Recopiez à l'identique le passage du texte sur les élections législatives afghanes de 2010 qui commence par « L’année 2010 est » et se termine par « et les Talibans. ».

→ TEXTE DE LECTURE:
/---
L’année 2010 est un tournant dans la vie politique de l’Afghanistan. Pour la première fois les députés issus des ethnies minoritaires, tadjik, hazâra, ouzbek … se trouvent majoritaires à l’Assemblée nationale afghane à la suite des élections législatives du 19 septembre 2010. Même si l’essentiel du pouvoir est concentré aux mains de Hamid Karzaï, cela marque une étape importante de la vie politique du pays. D’autant plus que le Parlement élu n’est pas favorable aux négociations telles que Hamid Karzaï le souhaite. Ce qui ne manquera pas de poser problème au volet politique de la stratégie d’Obama consistant à négocier entre le pouvoir central et les Talibans.
\---
→ SECTION DES DONNÉES:
/---
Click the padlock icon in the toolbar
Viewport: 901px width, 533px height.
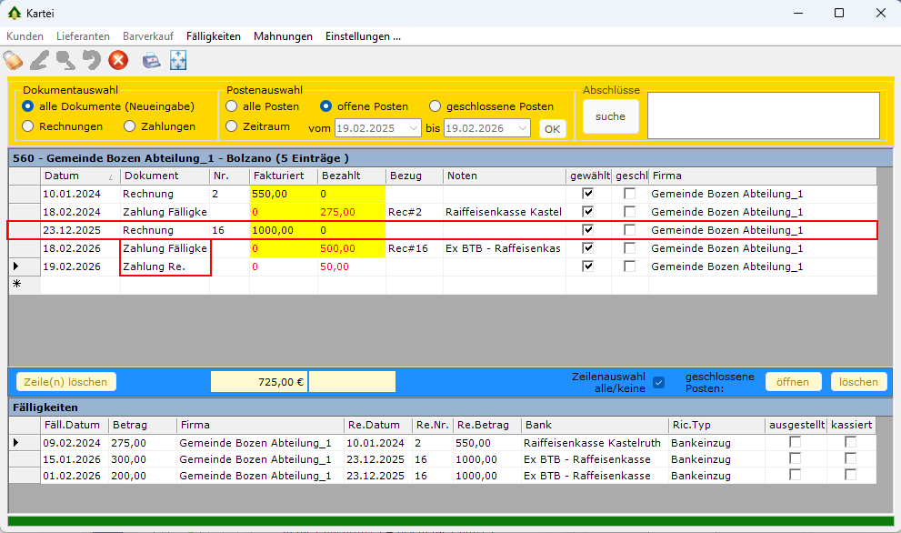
\---
→ RÉPONSE COMPLÈTE:
L’année 2010 est un tournant dans la vie politique de l’Afghanistan. Pour la première fois les députés issus des ethnies minoritaires, tadjik, hazâra, ouzbek … se trouvent majoritaires à l’Assemblée nationale afghane à la suite des élections législatives du 19 septembre 2010. Même si l’essentiel du pouvoir est concentré aux mains de Hamid Karzaï, cela marque une étape importante de la vie politique du pays. D’autant plus que le Parlement élu n’est pas favorable aux négociations telles que Hamid Karzaï le souhaite. Ce qui ne manquera pas de poser problème au volet politique de la stratégie d’Obama consistant à négocier entre le pouvoir central et les Talibans.